Revisi Aturan PLTS Atap Dorong Investasi Energi Baru dan Terbarukan

PLTS Atap. (ist/rmolsumsel.id)
PLTS Atap. (ist/rmolsumsel.id)

Direktur Asosiasi Ekonomi dan Politik Indonesia (AEPI), Salamudin Daeng, menyatakan bahwa persetujuan pemerintah atas revisi Pembangkit Listrik Tenaga Surya (PLTS) Atap dapat menghasilkan pertumbuhan investasi dalam sektor energi baru dan terbarukan. Salamudin menilai langkah ini tidak hanya memicu pertumbuhan ekonomi, tetapi juga mendukung transisi energi dan pengurangan emisi tanpa membebani anggaran negara.


"Dalam klausul revisi Permen ESDM 26/2021 yang disetujui Presiden tersebut, memberi peluang bagi peningkatan produksi listrik energi baru terbarukan (EBT) oleh masyarakat dalam usaha berkontribusi bagi transisi energi dan penurunan emisi tanpa membebani keuangan negara," kata Salamudin.

Menurutnya, keuangan negara akan terbebani jika aturan tersebut tidak direvisi. Namun, revisi Permen ESDM Nomor 26 tahun 2021 tetap memberikan izin bagi konsumen Rumah Tangga dan industri untuk menggunakan listrik yang dihasilkan oleh PLTS Atap, dengan syarat sesuai dengan kapasitas yang dipasang.

“Persetujuan Pemerintah atas revisi aturan PLTS Atap dipastikan mampu membuka peluang bagi investasi PLTS Atap yang merupakan energi baru dan energi terbarukan. Publik bisa berperan aktif dalam transisi energi di Tanah Air,” tambahnya.

Salamudin juga menyoroti pentingnya regulasi yang tepat terkait penggunaan PLTS Atap untuk keperluan sendiri, tanpa diperjualbelikan ke negara. Investasi mandiri PLTS Atap dianggap tidak akan mengganggu harga atau tarif dasar listrik yang berlaku, sehingga pemerintah dapat tetap mengendalikan tarif listrik agar tetap terjangkau bagi masyarakat.

Namun, Salamudin juga mengingatkan pemerintah untuk waspada terhadap isu power wheeling yang berisiko masuk dalam pembahasan Rancangan Undang-undang Energi Baru dan Energi Terbarukan (EBET).
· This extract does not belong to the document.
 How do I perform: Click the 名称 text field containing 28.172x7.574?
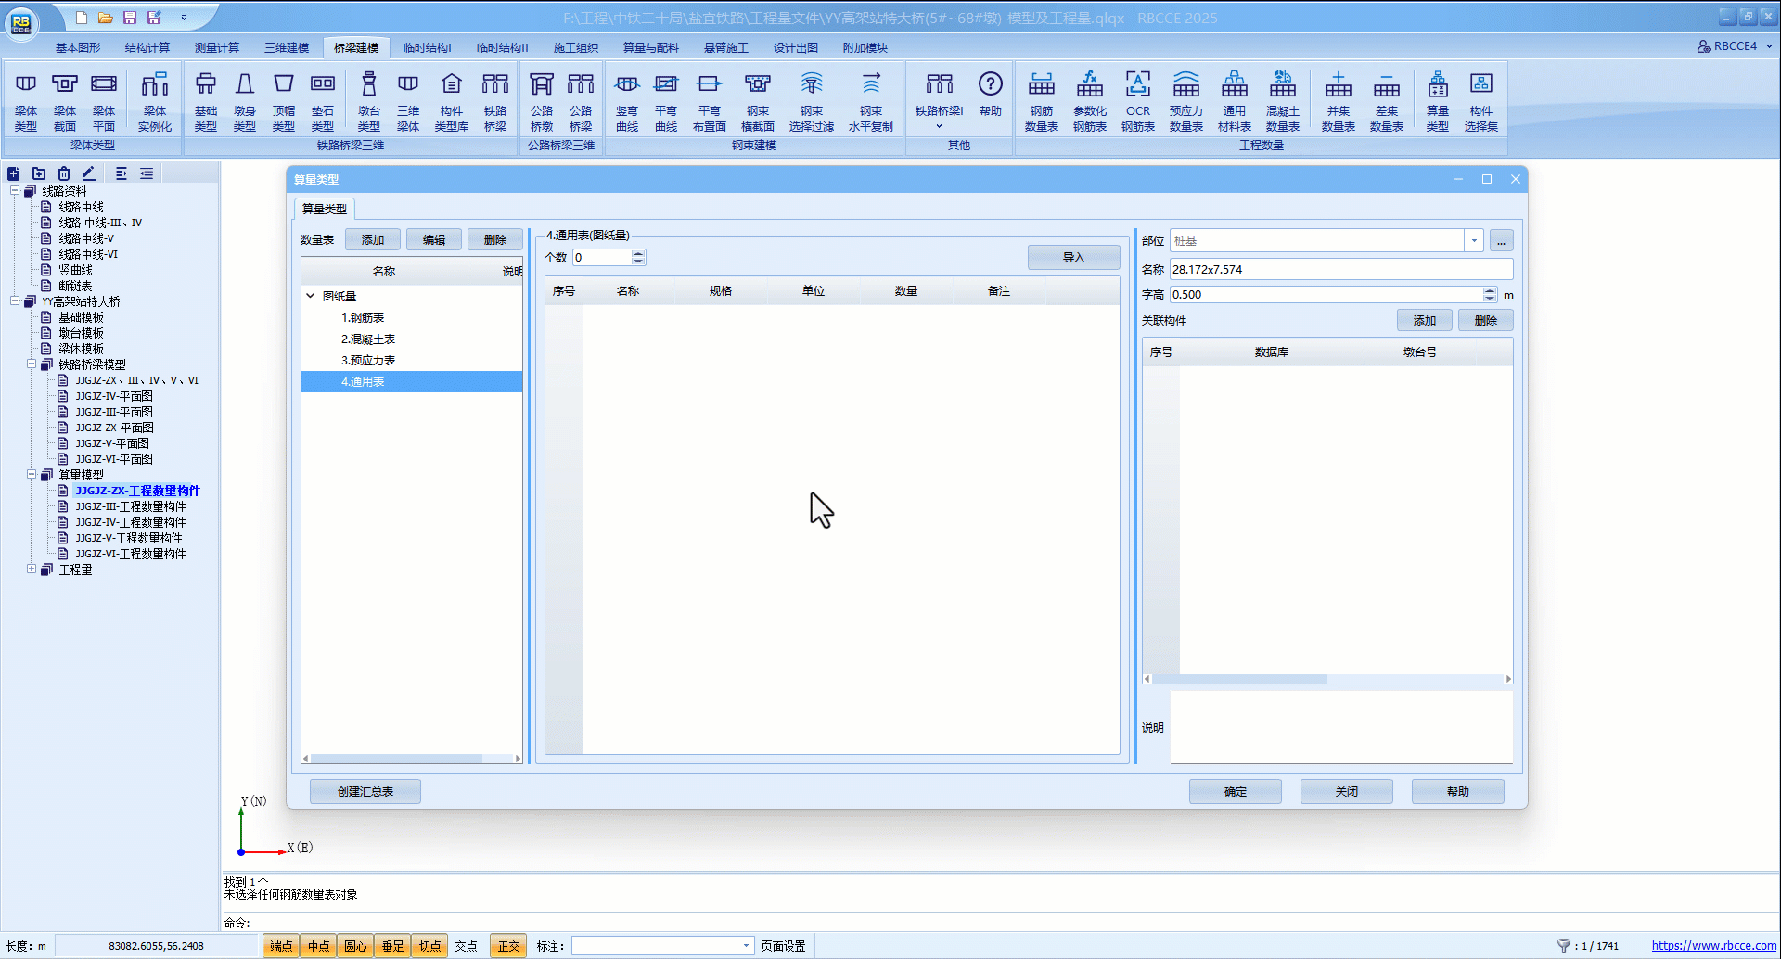point(1339,269)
Konsep power wheeling dinilai memiliki risiko serupa dengan jual beli listrik yang dihapus pada aturan PLTS Atap, yang dapat meningkatkan tarif listrik dan membuka peluang bagi kepentingan asing dalam menguasai sektor ketenagalistrikan.

“Banyak yang berkepentingan dengan isu power wheeling. Misalnya kepentingan asing yang ingin menguasai sektor ketenagalistrikan dengan mendapat pinjaman transmisi yang dimiliki oleh negara. Dengan demikian, tarif listrik bisa berisiko naik,” tegasnya.

Pihak swasta diharapkan tidak hanya mengandalkan skema power wheeling untuk memanfaatkan jaringan negara, tetapi juga untuk berinvestasi dalam pembangunan jaringan sendiri, yang dianggap lebih berkelanjutan dan menjaga kedaulatan energi nasional.